Son zamanlarda Diamond Tema programları ile tetiklenen şeriat tartışmaları, artık mahalle sakinlerinin ilgisini veya öfkesini de çekmiyor gibi görünüyor. Hatta bazı ilahiyatçıların ifadelerinden alınan Cumhuriyet’in “şeriatsız İslam” manşetinin trajikomikliğine de ilgili çevrenin umursamaz bir tavırla yaklaştığı görülüyor. Elbette bu yazıda şeriatın nasıl anlaşılması gerektiği tartışmalarından da sakınmaya çalışacağız. Ancak bu trajikomikliğin, ülkemizde görgü devrimiyle aydınlanmış bir kesimin de dinler açısından insan doğası ve şeriat ilişkisini adeta yok saymanın bilgisizliğini/ilgisizliğini de yansıttığını hatırlatmakta da fayda var.

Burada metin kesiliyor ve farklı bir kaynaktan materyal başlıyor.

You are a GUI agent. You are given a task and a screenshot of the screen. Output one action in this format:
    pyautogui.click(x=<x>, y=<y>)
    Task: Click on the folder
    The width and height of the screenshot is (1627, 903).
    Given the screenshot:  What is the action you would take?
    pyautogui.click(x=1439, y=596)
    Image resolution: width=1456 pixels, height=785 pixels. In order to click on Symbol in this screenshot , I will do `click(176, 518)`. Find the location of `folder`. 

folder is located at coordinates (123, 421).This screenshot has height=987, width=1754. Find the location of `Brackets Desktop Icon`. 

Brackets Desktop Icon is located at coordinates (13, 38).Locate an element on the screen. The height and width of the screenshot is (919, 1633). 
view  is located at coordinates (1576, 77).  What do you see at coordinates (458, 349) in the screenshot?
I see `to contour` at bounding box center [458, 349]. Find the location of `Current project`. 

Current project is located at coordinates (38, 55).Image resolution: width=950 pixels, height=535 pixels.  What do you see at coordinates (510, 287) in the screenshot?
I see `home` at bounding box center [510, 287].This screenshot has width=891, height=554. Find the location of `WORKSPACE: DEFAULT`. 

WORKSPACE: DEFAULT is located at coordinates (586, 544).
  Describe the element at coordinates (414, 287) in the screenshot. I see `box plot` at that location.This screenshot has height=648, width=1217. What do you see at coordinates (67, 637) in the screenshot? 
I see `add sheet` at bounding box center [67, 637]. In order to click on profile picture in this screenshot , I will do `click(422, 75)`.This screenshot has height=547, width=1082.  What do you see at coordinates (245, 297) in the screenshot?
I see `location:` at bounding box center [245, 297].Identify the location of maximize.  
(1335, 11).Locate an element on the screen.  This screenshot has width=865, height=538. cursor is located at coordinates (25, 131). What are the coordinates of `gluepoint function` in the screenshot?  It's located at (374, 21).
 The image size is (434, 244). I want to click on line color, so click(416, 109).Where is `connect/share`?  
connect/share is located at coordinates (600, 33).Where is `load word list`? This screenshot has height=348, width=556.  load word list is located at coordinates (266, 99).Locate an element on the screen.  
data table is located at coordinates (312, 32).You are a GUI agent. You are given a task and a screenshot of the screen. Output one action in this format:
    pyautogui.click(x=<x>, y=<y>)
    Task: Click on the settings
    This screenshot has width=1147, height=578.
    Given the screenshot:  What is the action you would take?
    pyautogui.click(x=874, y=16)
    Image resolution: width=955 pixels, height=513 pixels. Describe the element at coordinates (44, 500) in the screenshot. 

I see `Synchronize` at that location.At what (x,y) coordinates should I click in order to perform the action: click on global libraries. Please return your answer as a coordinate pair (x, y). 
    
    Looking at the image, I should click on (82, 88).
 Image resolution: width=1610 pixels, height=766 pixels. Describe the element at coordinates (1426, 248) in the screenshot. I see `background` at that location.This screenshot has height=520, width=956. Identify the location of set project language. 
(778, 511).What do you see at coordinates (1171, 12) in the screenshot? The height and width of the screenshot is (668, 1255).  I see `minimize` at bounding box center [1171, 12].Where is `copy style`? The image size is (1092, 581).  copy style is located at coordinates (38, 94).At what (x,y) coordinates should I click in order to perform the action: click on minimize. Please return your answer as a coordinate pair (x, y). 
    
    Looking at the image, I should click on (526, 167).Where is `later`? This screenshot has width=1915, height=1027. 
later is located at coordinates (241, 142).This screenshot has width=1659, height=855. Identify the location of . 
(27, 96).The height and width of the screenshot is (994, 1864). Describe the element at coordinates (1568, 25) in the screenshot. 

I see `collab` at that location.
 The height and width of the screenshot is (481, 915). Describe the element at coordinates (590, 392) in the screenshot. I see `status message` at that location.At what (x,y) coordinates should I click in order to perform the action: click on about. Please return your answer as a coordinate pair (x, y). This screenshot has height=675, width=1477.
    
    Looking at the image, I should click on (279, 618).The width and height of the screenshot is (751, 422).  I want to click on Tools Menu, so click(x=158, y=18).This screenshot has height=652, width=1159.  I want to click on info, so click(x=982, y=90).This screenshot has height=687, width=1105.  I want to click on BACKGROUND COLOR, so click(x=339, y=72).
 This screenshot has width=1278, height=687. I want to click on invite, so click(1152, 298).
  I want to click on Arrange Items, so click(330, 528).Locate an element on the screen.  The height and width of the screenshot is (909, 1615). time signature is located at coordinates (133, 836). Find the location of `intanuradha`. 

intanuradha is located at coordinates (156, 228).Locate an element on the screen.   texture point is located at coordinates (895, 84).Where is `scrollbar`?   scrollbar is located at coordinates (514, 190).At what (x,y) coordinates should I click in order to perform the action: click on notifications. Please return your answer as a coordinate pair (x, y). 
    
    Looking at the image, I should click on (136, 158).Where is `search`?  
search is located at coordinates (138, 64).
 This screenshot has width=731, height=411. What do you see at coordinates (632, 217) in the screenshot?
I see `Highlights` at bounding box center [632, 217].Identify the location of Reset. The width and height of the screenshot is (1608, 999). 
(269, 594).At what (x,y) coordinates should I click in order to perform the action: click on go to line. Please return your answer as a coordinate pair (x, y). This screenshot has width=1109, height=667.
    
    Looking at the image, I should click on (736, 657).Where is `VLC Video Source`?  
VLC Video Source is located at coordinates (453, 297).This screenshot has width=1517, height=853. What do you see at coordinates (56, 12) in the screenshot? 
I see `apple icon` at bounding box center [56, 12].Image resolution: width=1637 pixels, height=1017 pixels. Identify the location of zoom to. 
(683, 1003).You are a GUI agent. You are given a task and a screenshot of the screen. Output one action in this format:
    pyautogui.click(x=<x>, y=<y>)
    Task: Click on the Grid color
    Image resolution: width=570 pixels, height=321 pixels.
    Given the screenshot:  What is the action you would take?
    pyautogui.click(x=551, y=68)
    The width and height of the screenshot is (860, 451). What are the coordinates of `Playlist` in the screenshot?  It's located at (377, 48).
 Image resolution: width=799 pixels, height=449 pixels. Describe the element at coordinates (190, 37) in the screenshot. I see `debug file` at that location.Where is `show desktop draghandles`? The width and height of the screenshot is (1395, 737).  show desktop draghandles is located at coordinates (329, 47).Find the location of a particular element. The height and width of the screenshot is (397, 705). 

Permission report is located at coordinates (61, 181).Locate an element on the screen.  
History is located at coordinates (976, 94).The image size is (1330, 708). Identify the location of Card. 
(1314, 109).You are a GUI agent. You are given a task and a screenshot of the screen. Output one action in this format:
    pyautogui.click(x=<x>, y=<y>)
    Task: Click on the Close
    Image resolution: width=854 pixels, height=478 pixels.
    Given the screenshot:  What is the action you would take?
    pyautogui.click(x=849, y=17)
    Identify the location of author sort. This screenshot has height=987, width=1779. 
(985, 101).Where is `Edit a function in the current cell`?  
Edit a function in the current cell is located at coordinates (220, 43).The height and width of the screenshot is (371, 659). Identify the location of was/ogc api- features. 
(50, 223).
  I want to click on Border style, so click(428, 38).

Öte yandan, 80’lerdeki gerçek İslam bu değil iddialarına nezire yaparcasına bugünlerde köktenci popüler hocalarımız da sıkça bu tartışmalarda boy göstermekteler. Muhafazakâr camianın cemaat ve tarikat dışındaki bireyleri de içten içe “gerçek İslam nedir” sorgulamasının yorgunluğunu yaşamaktalar. Fanatikler ve meleklerin cinsiyeti gibi konularda takılıp kalanlar ise yeni kuşakların kimlik İslam’ıyla bağdaşamadıklarını görmemek için direnmekteler. Bu insanlar bu tür sorunların çözümünün medrese ve Kur’an kursları sayısını artırmakla mümkün olabileceğine ısrarla inanmaktalar. Sadece bin yıl öncesinin fıkıh anlayışına dayalı, vicdan ve evrensel ahlakla ilişkisi kesilmiş bir din anlayışının buna çözüm getireceğine kör bir teslimiyetle savunmaktalar. Bu savunulan görüşler, anketler ve saha araştırmalarıyla belirlenen dini kurumlara olan güvensizliği görmezden gelmekte. Asıl sorunun kaynağının kör bir teslimiyetin kendisi olduğu hakikati de ortada apaçık durmakta.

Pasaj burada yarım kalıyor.